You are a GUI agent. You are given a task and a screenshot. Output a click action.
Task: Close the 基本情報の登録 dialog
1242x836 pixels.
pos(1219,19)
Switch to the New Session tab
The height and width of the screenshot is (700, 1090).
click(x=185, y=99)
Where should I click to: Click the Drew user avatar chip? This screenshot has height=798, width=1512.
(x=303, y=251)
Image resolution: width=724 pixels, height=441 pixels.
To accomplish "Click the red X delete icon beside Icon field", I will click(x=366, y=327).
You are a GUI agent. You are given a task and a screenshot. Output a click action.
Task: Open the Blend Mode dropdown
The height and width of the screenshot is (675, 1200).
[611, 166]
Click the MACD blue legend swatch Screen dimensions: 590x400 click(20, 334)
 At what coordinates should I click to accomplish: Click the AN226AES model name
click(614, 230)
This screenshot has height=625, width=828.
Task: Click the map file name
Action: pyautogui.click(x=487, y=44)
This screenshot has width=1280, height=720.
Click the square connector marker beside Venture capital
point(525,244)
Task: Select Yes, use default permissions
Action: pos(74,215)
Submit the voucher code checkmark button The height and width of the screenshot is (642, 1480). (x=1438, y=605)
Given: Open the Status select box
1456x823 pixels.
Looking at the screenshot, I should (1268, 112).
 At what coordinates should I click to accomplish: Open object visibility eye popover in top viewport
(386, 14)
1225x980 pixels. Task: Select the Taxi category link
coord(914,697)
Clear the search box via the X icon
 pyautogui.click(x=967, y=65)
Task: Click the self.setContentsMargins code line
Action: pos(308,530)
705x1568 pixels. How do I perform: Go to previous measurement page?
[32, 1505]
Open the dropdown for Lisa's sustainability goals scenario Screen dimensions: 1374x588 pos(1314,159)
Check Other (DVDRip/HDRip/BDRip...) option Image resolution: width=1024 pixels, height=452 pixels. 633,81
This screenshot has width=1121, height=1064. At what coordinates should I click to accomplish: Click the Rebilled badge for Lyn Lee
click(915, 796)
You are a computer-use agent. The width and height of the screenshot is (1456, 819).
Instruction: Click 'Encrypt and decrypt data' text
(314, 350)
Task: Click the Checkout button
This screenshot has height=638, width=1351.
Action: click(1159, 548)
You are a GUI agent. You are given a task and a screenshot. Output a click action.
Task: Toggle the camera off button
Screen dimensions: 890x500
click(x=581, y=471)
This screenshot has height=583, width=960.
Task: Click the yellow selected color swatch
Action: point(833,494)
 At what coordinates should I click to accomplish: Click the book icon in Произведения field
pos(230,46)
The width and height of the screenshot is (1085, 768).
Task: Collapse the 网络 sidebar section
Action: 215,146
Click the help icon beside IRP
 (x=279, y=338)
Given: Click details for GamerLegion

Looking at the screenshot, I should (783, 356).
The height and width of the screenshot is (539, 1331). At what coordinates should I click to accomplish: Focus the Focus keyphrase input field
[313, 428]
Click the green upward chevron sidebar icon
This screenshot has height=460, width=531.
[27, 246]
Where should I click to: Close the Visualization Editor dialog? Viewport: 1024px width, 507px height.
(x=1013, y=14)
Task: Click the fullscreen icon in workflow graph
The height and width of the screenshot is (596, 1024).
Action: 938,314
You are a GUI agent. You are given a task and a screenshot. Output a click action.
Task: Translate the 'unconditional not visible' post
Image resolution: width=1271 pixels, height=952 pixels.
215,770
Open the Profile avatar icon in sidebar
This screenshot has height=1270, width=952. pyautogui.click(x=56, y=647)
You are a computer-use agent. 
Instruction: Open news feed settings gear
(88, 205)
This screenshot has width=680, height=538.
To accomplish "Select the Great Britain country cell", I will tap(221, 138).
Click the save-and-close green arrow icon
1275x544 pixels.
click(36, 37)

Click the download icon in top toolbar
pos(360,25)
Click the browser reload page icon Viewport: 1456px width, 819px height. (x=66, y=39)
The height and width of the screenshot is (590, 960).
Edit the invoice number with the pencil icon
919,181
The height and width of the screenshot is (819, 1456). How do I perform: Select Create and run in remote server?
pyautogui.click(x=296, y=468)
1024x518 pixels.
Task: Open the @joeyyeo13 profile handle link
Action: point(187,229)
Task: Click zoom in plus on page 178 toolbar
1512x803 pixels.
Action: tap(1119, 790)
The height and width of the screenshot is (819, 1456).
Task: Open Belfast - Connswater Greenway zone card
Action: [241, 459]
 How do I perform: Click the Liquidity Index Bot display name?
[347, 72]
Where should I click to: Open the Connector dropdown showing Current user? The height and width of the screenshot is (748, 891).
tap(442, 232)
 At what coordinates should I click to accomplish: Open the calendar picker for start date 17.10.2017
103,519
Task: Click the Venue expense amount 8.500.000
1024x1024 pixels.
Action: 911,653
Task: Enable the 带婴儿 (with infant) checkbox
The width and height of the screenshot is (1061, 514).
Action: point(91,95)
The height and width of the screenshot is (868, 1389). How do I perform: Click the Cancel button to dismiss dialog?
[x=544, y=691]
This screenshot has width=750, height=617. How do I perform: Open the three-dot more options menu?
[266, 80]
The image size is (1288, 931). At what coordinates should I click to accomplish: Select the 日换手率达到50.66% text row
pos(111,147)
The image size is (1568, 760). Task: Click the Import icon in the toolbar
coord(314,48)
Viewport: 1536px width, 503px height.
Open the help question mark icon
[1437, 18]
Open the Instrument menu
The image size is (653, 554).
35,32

━━━━━━━━━━━━━━━━━━━━

Your answer should be the lines of the material above that include "computer".

You are a computer-use agent. The width and height of the screenshot is (1456, 819).
You are a computer-use agent. 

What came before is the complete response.